Natural Health News — When you have a fever, your nose is stuffed and your headache is spreading to your toes, your body is telling you to stay home in bed.
Feeling sick is an evolutionary adaptation argues a recent paper.
We tend to take it for granted that infection is what causes the symptoms of illness, assuming that the only significance of symptoms is to alert us to the fact that we are under the weather.
In truth, many of our body’s systems are involved in being sick: the immune system and endocrine systems, as well as our nervous system. Moreover, the behavior we associate with sickness is not limited to humans.
» The symptoms of a cold may be doing more than making you miserable.
» All living things behave differently when they are ill, usually seeking isolation.
» Scientists suggest that this need for isolation is hardwired into our genetic code and has an evolutionary purpose – helping to ensure that the wider social group stays healthy and survives.

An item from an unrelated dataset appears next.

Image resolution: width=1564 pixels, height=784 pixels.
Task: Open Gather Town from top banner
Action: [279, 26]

Anyone who has a pet knows that animals act differently when they are ill. Some of the most extreme “sickness behavior” is found in such social insects as bees, which typically abandon the hive to die elsewhere when they are sick. In other words, such behavior seems to have been preserved over millennia of evolution.
The selfish gene?
Why does this phenomenon persist? According to the scientists writing in PLoS Biology symptoms have a meaning beyond the level of the individual. Rather, they suggest, evolution is functioning on the level of the “selfish gene” which ensures that even if the individual organism doesn’t survive the illness, isolating itself from its social environment (such as staying home when you have a cold) will reduce the overall rate of infection in the group.
“From the point of view of the individual, this behavior may seem overly altruistic,” says co-author Dr. Keren Shakhar, of the Psychology Department of the College of Management Academic Studies at the Weizmann Institute,”but from the perspective of the gene, its odds of being passed down are improved.”
Symptoms sending a message
In the paper, the scientists go through a list of common symptoms, and each seems to support the hypothesis.
Appetite loss, for example, hinders the disease from spreading by communal food or water resources. Fatigue and weakness can lessen the mobility of the infected individual, reducing the radius of possible infection.
Along with the symptoms, the sick individual can become depressed and lose interest in social and sexual contact, again limiting opportunities to pass their illness on to others. Lapses in personal grooming and changes in body language say: I’m sick! Don’t come near!
“We know that isolation is the most efficient way to stop a transmissible disease from spreading,” says co-author Prof. Guy Shakhar of the Weizmann Institute’s Immunology Department “The problem is that today, for example, with flu, many do not realize how deadly it can be. So they go against their natural instincts, take a pill to reduce pain and fever and go to work, where the chance of infecting others is much higher.”
As cold and flu season is upon us the scientists say they hope its message sinks in: Millions of years of evolution are not wrong. When you feel sick, it’s a sign you need to stay home.